Writer and author Merlene Fawdry gives insight into the daily operation of Mount Saint Canice in "My Magdalene Home."

Janice Konstantinidis, guest author for the Australian National Museum, 28 February 2011, shares a current photograph, as well as her detailed history of her time from the age of 12 working in the Magdalene laundry of Mount Saint Canice, nicknamed "The Mag."  Janice also includes recollections of the lengths some girls would go to in order to escape.

Mount Saint Canice had similar conditions to those shown in the 2002 film The Magdalene Sisters, written and directed by Peter Mullan. Girls as young as eleven were turned over to the Good Shepherd sisters.  While there was a school at Mount Saint Canice, the curriculum was very basic.  These younger girls were also forced to work in the laundry.  Many young women who came to Mount Saint Canice pregnant were forced to give up their babies for adoption.  Most women were released after varying lengths of stay; however, some stayed all their lives.

The Good Shepherd mother convent in Australia was Abbotsford, a commercial laundry that provided (unpaid) employment for girls and women and generated income for the Convent (1863 - 1975).  The Convent was able to care for up to 1,000 and was self-sufficient through its farming, Industrial School and laundry activities.

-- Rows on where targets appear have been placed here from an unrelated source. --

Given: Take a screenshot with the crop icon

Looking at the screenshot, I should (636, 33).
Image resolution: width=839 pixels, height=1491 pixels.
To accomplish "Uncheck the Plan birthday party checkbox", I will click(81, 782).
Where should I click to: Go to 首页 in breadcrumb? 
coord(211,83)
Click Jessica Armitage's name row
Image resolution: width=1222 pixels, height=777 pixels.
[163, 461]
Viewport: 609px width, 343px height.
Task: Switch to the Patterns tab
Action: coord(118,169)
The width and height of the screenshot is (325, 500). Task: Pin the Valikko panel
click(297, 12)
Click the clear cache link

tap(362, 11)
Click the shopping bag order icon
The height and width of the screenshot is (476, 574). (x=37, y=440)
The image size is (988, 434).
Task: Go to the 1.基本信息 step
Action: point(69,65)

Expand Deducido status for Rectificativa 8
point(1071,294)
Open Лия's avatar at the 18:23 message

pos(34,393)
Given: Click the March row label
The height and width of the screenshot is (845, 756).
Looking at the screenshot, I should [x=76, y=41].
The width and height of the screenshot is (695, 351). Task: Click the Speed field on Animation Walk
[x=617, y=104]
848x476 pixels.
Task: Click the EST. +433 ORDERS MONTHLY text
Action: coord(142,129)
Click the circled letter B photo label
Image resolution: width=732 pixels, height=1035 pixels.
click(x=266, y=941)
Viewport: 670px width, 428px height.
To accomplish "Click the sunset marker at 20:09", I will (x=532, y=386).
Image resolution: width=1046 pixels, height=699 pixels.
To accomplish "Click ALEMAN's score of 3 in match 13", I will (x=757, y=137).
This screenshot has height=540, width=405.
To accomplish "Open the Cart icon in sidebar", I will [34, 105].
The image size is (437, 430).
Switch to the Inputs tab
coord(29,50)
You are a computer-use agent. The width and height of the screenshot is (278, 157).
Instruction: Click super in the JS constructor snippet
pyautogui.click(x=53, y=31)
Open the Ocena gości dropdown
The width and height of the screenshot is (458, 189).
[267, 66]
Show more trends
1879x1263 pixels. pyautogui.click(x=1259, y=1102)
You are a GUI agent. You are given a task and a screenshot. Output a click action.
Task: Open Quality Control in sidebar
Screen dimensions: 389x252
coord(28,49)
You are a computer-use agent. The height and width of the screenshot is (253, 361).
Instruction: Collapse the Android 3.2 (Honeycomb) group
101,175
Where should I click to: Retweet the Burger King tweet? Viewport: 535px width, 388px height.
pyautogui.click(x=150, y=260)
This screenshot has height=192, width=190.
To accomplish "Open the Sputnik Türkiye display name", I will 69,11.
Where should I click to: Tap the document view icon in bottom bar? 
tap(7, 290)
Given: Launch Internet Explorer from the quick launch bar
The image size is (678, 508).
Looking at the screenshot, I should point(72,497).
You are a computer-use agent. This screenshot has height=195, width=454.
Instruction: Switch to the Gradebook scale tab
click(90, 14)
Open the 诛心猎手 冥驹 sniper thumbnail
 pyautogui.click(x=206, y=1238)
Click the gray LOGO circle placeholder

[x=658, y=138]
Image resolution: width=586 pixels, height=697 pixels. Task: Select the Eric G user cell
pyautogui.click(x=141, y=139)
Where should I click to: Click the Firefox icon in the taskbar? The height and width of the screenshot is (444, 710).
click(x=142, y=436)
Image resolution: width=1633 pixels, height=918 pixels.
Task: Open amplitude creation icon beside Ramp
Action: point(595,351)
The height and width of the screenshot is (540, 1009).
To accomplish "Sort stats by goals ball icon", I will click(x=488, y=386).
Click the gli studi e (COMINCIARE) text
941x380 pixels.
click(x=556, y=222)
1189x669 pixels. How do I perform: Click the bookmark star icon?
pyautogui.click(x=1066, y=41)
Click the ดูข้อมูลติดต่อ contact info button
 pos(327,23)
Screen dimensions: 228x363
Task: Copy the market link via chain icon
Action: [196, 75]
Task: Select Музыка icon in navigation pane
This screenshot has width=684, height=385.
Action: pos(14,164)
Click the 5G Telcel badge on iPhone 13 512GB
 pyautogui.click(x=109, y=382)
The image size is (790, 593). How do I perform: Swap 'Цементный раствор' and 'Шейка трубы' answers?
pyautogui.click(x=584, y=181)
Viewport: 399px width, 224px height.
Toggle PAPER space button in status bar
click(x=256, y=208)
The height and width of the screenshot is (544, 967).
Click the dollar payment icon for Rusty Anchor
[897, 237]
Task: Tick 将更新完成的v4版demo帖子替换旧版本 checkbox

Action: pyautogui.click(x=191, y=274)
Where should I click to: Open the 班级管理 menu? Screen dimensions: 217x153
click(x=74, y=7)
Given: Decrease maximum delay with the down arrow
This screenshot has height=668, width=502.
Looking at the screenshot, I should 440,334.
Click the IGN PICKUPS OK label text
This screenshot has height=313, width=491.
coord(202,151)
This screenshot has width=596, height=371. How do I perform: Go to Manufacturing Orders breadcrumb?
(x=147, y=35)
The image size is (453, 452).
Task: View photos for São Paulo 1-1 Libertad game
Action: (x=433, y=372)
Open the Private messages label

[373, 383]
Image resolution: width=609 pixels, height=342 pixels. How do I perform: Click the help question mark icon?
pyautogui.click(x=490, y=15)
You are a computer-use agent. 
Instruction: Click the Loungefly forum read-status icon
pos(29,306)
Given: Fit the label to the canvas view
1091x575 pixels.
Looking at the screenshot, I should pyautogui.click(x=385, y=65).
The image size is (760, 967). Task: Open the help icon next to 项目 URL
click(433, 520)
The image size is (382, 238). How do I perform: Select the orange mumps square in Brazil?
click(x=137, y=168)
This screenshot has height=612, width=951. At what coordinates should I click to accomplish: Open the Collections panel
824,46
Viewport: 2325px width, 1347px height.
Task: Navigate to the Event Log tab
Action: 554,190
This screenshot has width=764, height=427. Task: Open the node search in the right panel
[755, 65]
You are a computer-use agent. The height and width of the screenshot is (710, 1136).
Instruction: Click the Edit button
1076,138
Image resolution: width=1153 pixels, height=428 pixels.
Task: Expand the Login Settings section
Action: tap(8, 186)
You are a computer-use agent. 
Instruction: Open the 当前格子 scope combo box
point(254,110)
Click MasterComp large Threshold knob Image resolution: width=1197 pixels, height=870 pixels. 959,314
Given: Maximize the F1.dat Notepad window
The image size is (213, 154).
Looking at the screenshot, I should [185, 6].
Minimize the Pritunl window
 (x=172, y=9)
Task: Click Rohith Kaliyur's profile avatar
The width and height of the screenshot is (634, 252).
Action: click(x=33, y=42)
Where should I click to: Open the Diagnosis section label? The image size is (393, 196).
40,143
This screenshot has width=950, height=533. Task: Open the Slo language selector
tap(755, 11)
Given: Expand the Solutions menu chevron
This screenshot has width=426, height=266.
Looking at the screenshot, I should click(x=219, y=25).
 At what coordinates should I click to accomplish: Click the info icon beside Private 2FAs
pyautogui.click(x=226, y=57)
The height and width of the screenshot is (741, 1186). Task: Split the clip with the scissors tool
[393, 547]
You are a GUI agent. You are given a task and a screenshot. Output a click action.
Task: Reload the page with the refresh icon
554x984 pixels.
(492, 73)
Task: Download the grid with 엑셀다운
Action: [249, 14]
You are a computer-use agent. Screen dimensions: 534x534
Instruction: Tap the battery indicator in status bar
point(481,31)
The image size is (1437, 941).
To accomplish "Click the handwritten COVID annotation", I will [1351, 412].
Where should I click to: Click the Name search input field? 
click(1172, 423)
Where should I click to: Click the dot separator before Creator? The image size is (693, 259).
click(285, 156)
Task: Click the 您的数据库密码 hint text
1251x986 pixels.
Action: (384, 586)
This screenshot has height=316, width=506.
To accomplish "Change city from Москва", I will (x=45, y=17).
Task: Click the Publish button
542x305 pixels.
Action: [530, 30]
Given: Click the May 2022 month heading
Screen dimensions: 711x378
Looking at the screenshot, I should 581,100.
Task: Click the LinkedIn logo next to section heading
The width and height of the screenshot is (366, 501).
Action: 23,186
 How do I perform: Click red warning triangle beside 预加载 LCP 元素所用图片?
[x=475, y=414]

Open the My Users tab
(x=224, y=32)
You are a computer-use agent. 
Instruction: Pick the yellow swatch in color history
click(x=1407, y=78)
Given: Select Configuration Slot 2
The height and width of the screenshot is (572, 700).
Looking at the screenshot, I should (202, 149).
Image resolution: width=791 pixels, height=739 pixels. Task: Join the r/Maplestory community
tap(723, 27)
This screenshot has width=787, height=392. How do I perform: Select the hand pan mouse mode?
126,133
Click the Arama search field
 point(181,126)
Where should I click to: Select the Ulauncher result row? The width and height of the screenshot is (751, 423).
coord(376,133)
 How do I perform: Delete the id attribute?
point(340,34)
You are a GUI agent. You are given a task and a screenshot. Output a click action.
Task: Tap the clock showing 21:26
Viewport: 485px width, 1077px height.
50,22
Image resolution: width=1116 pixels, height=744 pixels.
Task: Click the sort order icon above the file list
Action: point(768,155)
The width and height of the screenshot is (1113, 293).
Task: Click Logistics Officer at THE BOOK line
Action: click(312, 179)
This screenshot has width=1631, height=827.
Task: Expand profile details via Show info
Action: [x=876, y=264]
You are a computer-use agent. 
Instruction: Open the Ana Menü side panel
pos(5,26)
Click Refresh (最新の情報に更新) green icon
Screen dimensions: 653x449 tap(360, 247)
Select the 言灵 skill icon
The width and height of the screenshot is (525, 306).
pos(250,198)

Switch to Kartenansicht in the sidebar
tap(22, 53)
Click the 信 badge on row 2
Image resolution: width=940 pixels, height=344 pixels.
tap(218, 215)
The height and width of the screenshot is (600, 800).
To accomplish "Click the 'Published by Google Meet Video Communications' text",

Other Good Shepherd convents in Australia that supported themselves as industrial laundries included:   
 Leederville, Perth, Western Australia, begun in 1903. A commercial laundry.
 St Aiden's, Albert Park Convent - on Port Phillip Bay, Bendigo, Victoria, first opened as a Melbourne Convent. The commercial laundry generated income for the Convent.
 Ashfield, Sydney during 1913 expanded to Toongabbie (1948 - 1961). Laundry.
 Mitchelton, Queensland 1931, industrial laundry.
 Albert Park, South Melbourne, 1892 - 1974.  Industrial laundry.    
 "The Pines", North Plympton, South Australia (1941 - 1974) a commercial laundry provided (unpaid) employment and generated income for the convent, under the control of the Good Shepherd Sisters and the Children's Welfare and Public Relief Board and its successors.,     
 Oakleigh, 1883 - a reformatory school for adolescents in Southeast Melbourne, Victoria.

Historian Adele Chynoweth writes about the  Good Shepherd Sisters denying history: There are no precise figures for the number of girls who slaved in the ten Magdalene laundries run by the Good Shepherd Sisters in twentieth century Australia. This is because the order of the Good Shepherd Sisters has not released its records.  We do know, as a result of the Federal Senate Report on Forgotten Australians (2004) that the Good Shepherd laundries in Australia acted as prisons for the girls who were forced to labor in workhouses laundering linen for local hospitals or commercial premises. The report also described the conditions as characterized by inedible food, unhygienic living conditions and little or no education.  In 2008, in Federal Parliament, Senator Andrew Murray likened the Convent of the Good Shepherd, "The Pines," Adelaide,  to a prisoner-of-war camp.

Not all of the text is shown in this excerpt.